In middle school a student a year older than me was struck on her way to the bus stop – yes, in a school zone going to a bus stop where hundreds of students catch the bus at the same time every day – and because a paraplegic as a result. A family member got in a terrible crash in a flash thunderstorm on a country road and her unbuckled friend died from injuries from bouncing around throughout the interior of the car. There are so many lethal elements to driving, yet there’s a disease in our culture that it doesn’t change how fundamental cars our to our lives, and those who are still around and driving haven’t gotten in these severe accidents yet, so they don’t need to acknowledge the rules designed to mitigate the risks.

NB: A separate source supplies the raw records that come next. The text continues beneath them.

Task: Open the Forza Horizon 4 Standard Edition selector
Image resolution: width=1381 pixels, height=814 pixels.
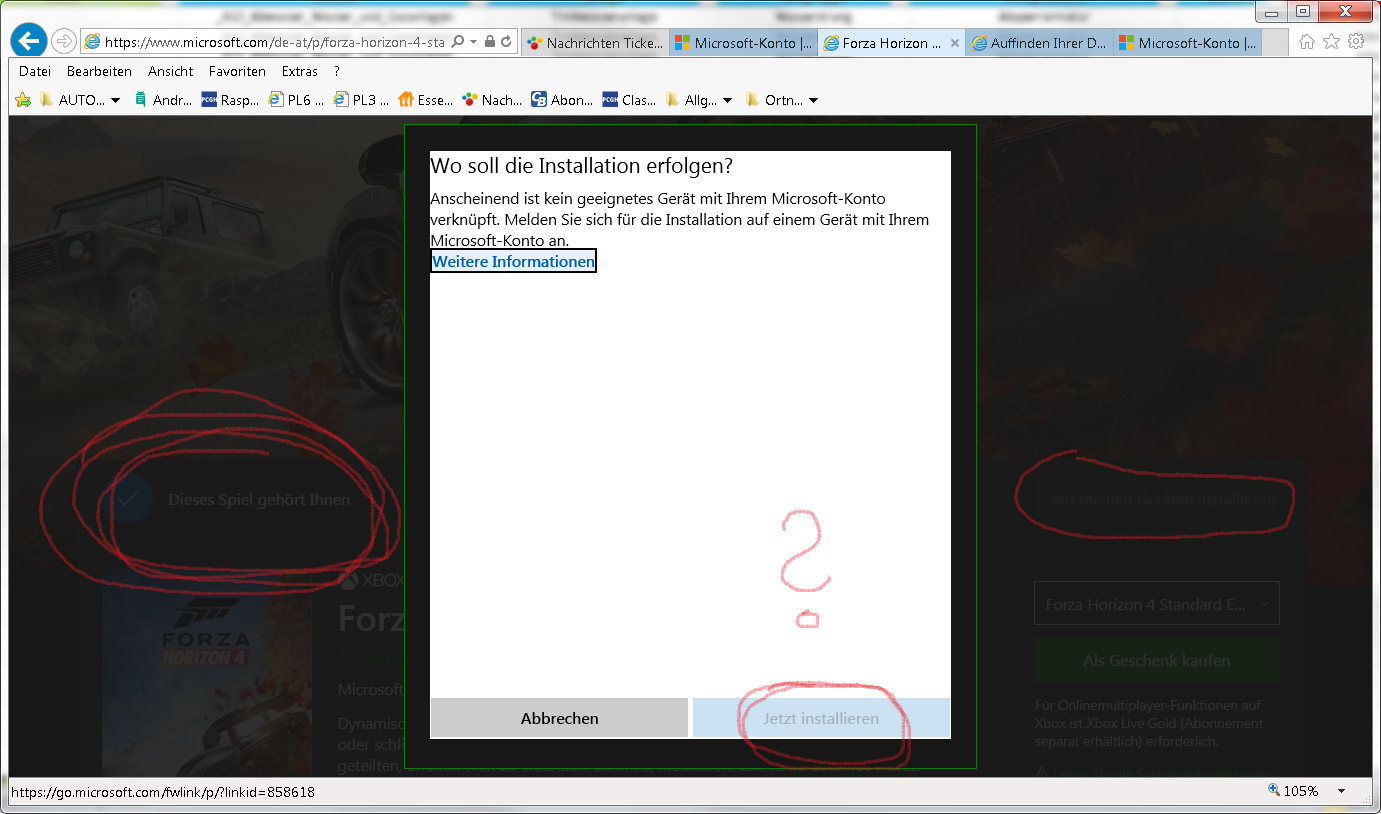Action: pyautogui.click(x=1156, y=602)
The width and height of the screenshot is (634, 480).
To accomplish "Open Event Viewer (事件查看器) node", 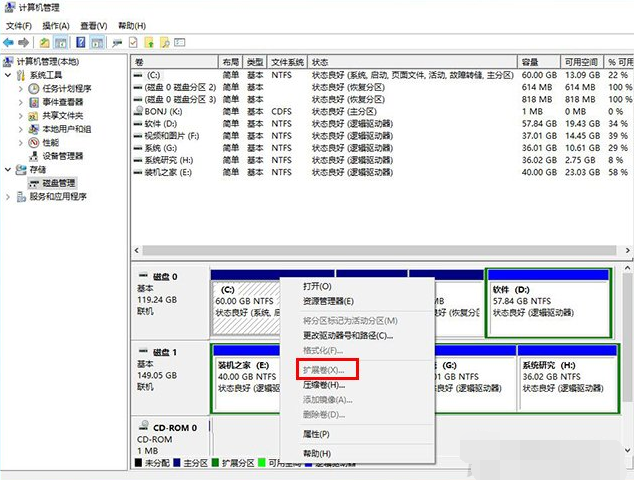I will [62, 102].
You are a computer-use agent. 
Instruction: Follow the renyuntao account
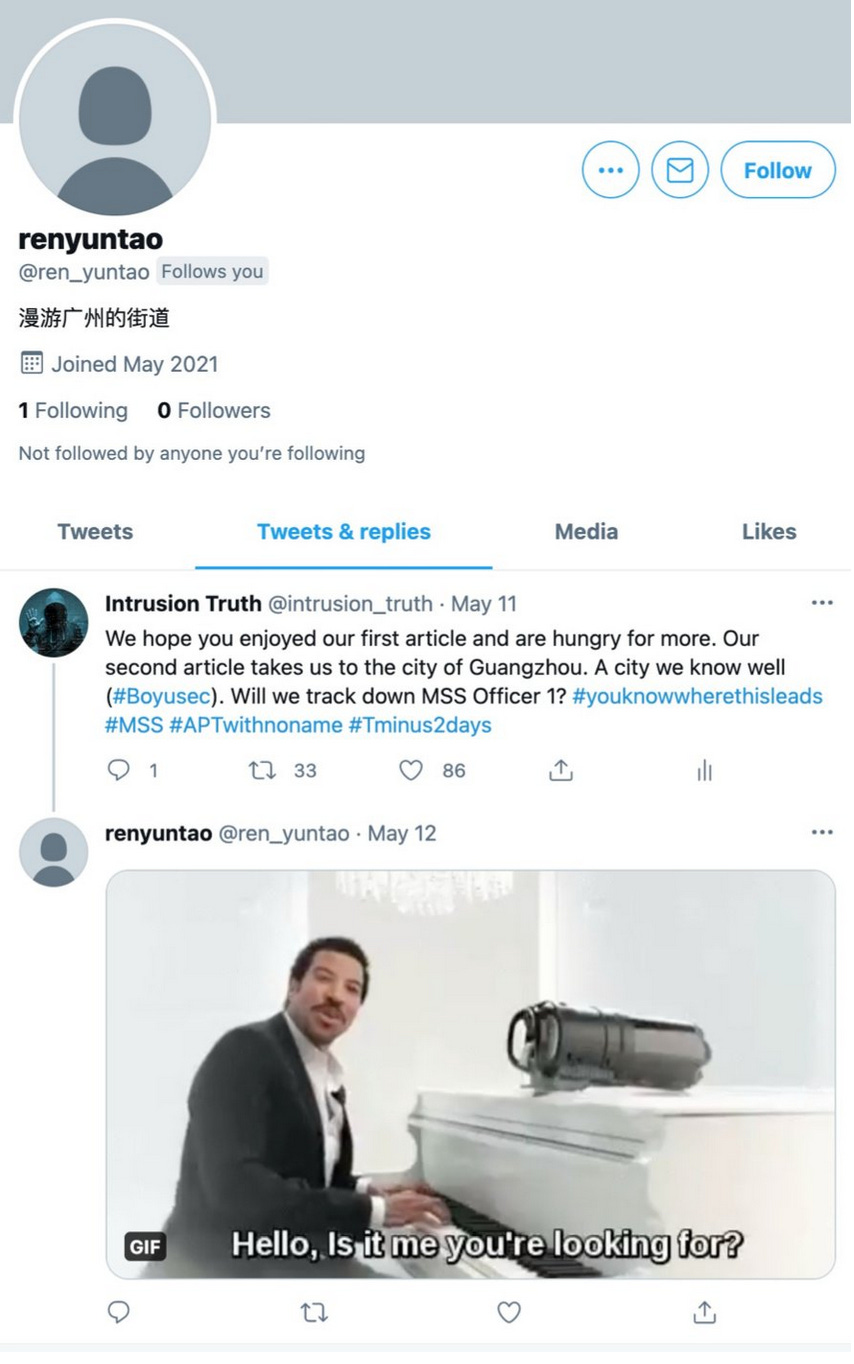click(x=778, y=170)
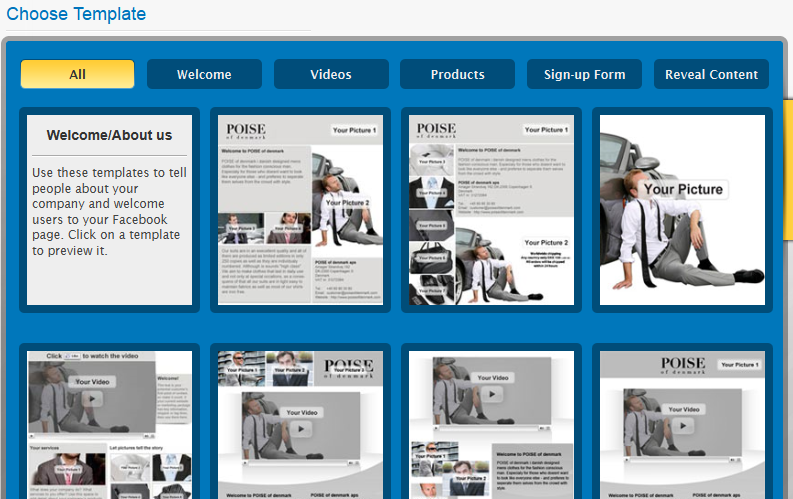
Task: Go to the Sign-up Form tab
Action: coord(584,74)
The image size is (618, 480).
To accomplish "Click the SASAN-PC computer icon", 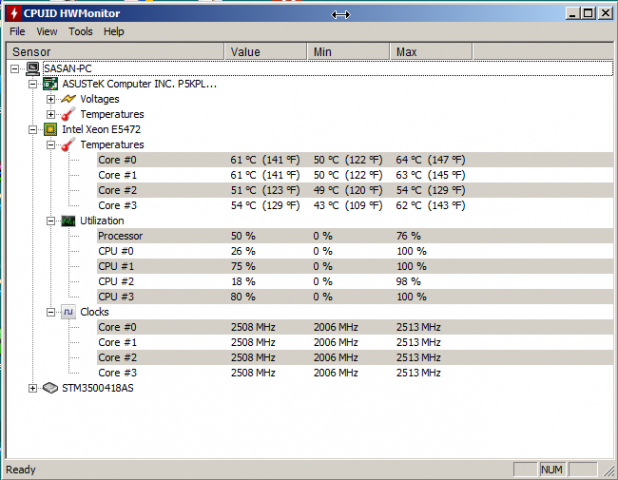I will [x=33, y=69].
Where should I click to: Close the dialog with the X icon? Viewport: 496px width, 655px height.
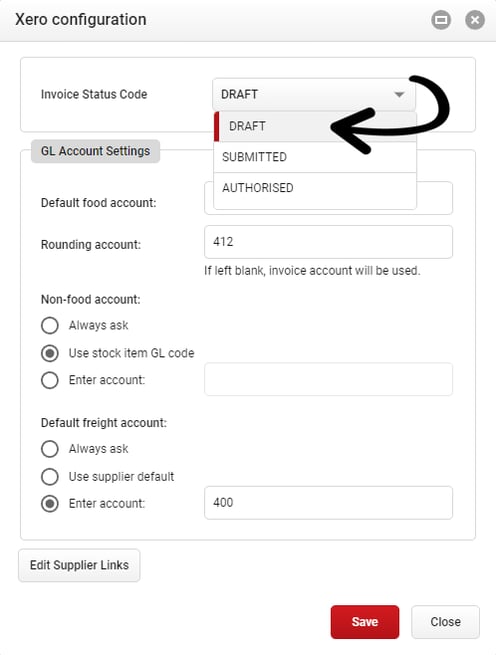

People can still drive in a healthy transportation culture, but more people need to walk and cycle to gain mass and force drivers to cooperate rather than intimidate and threaten just by the function of their vehicle. Keeping an eye out for other people – NOT just other cars or inanimate objects like stop signs or traffic lights – is what all people should be doing when moving in public. Individual responsibility should be assigned to the relative size of the method of choice, because drivers don’t get killed by the feet of pedestrians; pedestrians get killed by the cars of drivers.

Let’s take it to the streets, people.